Learning Theory Flashcards
Ivan Petrovich Pavlov
Classical conditioning
You can condition the response to a stimulus.
Taking a previously neutral stimulus (bell) and creating a conditioned response (salivation) by association with an unconditioned stimulus (food). Bell is rung before the food is presented.
John B. Watson
Founder of Behaviorism, based on Pavlov’s work
All behavior is just conditioned responses.
Watson suggested that animal behavior, including human behavior, is primarily the result of conditioned responses, or in simpler terms, behavior tends to be based on responding to a given stimulus – just like Pavlov’s dogs responded to the stimulus of the bell or
the presence of food.
He terrorized Baby Albert to create fear in response to a previously neutral stimulus (white rat).
Edward L. Thorndike
Law of Effect—basis of operant conditioning
Learning by trial and error. The association between stimulus and response is a connection. A consequence strengthens or weakens this connection.
If doing something makes a good thing happen, I am more likely to repeat it. If a bad thing happens, I probably won’t do it again or as often.
Burrhus Frederic Skinner
Operant Conditioning
Making the Action more or less likely to occur depending on whether the Consequence was good or bad.
Proposed that behavior is controlled by a stimulus immediately followed by an action and a consequence. Introduced the term reinforcement.
Behavior which is reinforced tends to be repeated (stronger connection). Behavior which is not reinforced will tend to die out (weaker connection).
David Premack
Premack Principle, or relativity theory of reinforcement
An animal will do something they DON’T like to do so that they get to do something else that they DO like to do.
Form of operant conditioning.
Enjoyable behaviors are “higher probability.”
Unenjoyable behaviors are “lower probability.”
Reinforcing a lower probability target behavior by awarding the animal with the opportunity to engage in a more desirable, higher probability behavior.
Examples: Wait before walk. Veggies before dessert. Study before playtime.
Classical conditioning
Taking a previously neutral stimulus (bell) and creating a conditioned response (salivation) by association with an unconditioned stimulus (food). Bell is rung before the food is presented.
A learning process that occurs when two stimuli are repeatedly paired: a response which is at first elicited by the second stimulus is eventually elicited by the first stimulus alone.

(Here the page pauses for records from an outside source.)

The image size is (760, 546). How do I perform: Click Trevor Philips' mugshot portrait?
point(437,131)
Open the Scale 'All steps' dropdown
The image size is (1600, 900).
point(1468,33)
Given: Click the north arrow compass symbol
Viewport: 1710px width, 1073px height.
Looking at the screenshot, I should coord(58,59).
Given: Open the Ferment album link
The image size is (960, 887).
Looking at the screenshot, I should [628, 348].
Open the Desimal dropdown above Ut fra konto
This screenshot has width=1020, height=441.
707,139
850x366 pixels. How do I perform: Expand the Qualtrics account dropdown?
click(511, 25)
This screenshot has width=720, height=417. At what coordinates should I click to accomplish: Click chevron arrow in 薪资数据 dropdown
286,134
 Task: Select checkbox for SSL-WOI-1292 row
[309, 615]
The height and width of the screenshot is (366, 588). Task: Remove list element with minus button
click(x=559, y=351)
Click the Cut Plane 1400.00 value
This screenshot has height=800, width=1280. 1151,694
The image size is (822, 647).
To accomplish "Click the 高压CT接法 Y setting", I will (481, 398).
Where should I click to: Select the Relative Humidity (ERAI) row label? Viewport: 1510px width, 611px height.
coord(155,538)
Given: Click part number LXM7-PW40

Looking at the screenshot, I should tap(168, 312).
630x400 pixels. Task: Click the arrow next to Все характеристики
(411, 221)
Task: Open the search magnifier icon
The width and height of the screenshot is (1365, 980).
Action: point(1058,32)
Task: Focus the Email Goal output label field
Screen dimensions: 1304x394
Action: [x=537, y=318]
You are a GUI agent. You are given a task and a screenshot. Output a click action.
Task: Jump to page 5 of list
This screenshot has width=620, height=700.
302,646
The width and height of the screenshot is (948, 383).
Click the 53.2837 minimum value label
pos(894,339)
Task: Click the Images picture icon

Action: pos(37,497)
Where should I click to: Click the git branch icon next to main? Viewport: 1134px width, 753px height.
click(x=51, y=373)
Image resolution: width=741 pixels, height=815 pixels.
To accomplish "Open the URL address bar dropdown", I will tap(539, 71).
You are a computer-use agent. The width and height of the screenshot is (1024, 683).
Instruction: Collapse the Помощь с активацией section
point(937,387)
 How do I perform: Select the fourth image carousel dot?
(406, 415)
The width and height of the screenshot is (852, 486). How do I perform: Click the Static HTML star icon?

Food > salivate (unconditioned response)
Food + bell > salivate
Bell > salivate (conditioned response)
Can happen intentionally, yet also happens organically in daily activities, or in single traumatic events.
Classical conditioning involves an involuntary response. (Scared a critter? “Classic.”)
aka Pavlovian Conditioning and Associative Learning
In classical conditioning, that response is an involuntary or automatic response. It can also create an emotional response.
Example: thunder while in car, doesn’t want to get in car anymore
Stages of classical conditioning
Simple:
before: there is a new stimulus (doorbell)
during: pairing the new stimulus (doorbell) with the old stimulus (treats)
after: the new thing (doorbell) and the involuntary response are paired
Now the dog hears a doorbell and looks to their person for a treat.
- Before conditioning (no learning has happened)
a. unconditioned stimulus (US) prompts
b. unconditioned response (UR) is a natural, reflexive response - During conditioning—learning
a. neutral stimulus (NS) happens before
b. unconditioned stimulus
c. NS becomes conditioned stimulus (CS) - After conditioning—association established
a. CS prompts conditioned response (CR)
b. the behavior which was the original UR is now a CR, as it is now happening in response to a CS - Later, a novel neutral stimulus can be paired with a conditioned stimulus to cause a conditioned response to a secondary conditioned stimulus
Second-order conditioning
aka higher-order conditioning
A neutral stimulus (NS) is paired with a conditioned stimulus (CS), creating a secondary conditioned response (CR) without direct involvement of the unconditioned stimulus (US).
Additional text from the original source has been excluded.